Após se consolidar no ramo de licenciamento de obras, o software Aprova Digital passou a ser customizado para atender às demandas de outras secretarias. Em Itajaí, cidade de Santa Catarina, o serviço é utilizado também para licenciamento ambiental e para abertura e fechamento de empresas.

“O projeto do Aprova Digital foi contratado, por meio de licitação, no segundo semestre do ano passado, para somar a outras iniciativas de modernização, com o objetivo de tornar Itajaí a cidade mais inteligente do estado de Santa Catarina. Mas, quando decidimos isso, percebemos que teríamos que melhorar os serviços mais procurados no município”, afirma Murilo Sodré, secretário de Tecnologia de Itajaí.

“A partir de um levantamento identificamos que os três tipos de serviço mais demandados pelo cidadão, mas que registravam uma certa demora devido às burocracias, foram justamente alvará de obras, abertura de empresas e licenciamento ambiental. Com base nessa demanda fomos ao mercado procurar essas soluções”, conta.

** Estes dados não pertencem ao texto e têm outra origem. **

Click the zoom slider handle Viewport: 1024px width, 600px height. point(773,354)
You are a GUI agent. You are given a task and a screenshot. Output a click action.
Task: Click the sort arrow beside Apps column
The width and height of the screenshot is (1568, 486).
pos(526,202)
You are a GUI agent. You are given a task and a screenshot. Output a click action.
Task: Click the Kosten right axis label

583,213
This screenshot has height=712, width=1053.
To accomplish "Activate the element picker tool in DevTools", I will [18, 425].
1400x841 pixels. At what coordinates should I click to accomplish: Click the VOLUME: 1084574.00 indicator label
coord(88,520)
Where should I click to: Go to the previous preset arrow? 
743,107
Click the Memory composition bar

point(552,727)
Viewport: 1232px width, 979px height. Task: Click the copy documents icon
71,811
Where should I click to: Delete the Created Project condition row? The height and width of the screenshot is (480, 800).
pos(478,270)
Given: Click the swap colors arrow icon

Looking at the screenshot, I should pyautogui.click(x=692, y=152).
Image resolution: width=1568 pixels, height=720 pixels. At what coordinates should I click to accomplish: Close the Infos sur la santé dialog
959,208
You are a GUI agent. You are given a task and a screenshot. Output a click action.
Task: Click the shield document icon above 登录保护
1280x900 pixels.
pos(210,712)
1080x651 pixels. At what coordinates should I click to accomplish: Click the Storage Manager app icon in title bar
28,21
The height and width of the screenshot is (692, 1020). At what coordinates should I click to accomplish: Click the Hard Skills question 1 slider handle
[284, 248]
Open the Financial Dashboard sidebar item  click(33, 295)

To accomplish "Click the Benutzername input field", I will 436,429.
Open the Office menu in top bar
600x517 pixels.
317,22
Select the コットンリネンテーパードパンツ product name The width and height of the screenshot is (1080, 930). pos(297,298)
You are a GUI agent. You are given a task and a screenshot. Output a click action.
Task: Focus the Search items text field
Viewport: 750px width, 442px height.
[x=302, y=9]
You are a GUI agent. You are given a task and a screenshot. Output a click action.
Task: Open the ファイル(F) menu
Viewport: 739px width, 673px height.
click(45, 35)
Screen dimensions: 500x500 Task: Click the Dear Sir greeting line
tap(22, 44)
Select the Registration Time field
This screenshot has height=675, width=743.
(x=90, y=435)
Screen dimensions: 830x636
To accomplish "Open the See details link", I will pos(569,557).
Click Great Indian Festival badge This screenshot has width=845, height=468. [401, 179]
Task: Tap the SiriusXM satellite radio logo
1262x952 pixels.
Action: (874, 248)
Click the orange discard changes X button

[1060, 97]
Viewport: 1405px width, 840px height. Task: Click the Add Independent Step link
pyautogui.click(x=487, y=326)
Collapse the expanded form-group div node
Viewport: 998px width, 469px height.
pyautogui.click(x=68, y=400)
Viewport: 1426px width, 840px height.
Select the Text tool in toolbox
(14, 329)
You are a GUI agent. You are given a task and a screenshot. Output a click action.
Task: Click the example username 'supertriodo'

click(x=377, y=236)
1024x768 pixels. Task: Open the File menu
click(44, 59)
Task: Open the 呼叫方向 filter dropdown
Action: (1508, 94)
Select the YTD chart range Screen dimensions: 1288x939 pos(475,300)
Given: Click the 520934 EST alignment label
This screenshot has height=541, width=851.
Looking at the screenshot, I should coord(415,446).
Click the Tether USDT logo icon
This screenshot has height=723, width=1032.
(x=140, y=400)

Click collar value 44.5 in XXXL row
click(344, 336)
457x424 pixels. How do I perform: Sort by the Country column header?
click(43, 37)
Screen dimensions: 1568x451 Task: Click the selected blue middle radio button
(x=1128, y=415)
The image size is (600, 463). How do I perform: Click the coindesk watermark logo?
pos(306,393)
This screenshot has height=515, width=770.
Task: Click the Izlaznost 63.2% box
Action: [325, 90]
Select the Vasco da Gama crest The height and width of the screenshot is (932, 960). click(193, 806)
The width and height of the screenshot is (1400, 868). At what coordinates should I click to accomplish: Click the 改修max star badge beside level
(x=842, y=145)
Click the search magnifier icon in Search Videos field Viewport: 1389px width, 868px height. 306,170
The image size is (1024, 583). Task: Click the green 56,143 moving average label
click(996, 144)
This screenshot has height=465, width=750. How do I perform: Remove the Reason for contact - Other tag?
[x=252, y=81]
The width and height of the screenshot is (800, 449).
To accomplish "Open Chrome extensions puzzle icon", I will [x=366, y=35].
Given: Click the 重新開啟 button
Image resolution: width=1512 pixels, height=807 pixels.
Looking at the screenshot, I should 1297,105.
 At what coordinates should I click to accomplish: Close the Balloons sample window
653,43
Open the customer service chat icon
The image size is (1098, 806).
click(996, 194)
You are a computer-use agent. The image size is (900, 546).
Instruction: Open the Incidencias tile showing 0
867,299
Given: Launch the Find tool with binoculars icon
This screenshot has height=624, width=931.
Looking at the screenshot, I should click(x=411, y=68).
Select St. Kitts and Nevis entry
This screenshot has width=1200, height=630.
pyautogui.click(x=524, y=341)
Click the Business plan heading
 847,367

Atualmente, o Aprova Digital está presente em 26 cidades brasileiras e atende 20 milhões de cidadãos que utilizam os serviços oferecidos. Estão disponíveis hoje, para contratação, sete sistemas de fluxo de trabalho de prefeituras (licenciamento de obras, meio ambiente, comunicação interna, abertura de empresas, recursos humanos, tributos e compras públicas).

Durante a pandemia da Covid-19, que forçou a digitalização em diversos setores da sociedade, a govtech dobrou de tamanho. A meta para este ano é chegar a 70 prefeituras, com foco especial para a região Nordeste. “Como os orçamentos das prefeituras de lá às vezes são menores, eles têm que contratar menos servidores para dar conta de um serviço que não necessariamente é menor. A digitalização poderia automatizar muito o fluxo de trabalho”, diz Henrique Mecabô, diretor de Relações Institucionais do Aprova Digital.

Para ele, apesar de a contratação de software pelo setor público não ser algo novo, o sistema oferecido pelo Aprova Digital transforma a startup em uma especialista em fluxos nichados. “Normalmente, se oferece um serviço para digitalizar toda a prefeitura de uma vez só, mas é tudo mais genérico. No fim do dia, o munícipe ainda vai ter que ir à prefeitura e sair com um canhoto para acompanhar a solicitação no site”, avalia.

Na visão de Claudio Rodrigues, de Mogi das Cruzes, com o uso do sistema é possível se tirar estatísticas mais transparentes e com uma visão urbanística da cidade. “A partir dos dados, começo a entender mais a dinâmica da cidade, como tem sido a valorização do solo, onde dá para se incentivar o desenvolvimento econômico, entre outras informações que não tínhamos antes”, conclui.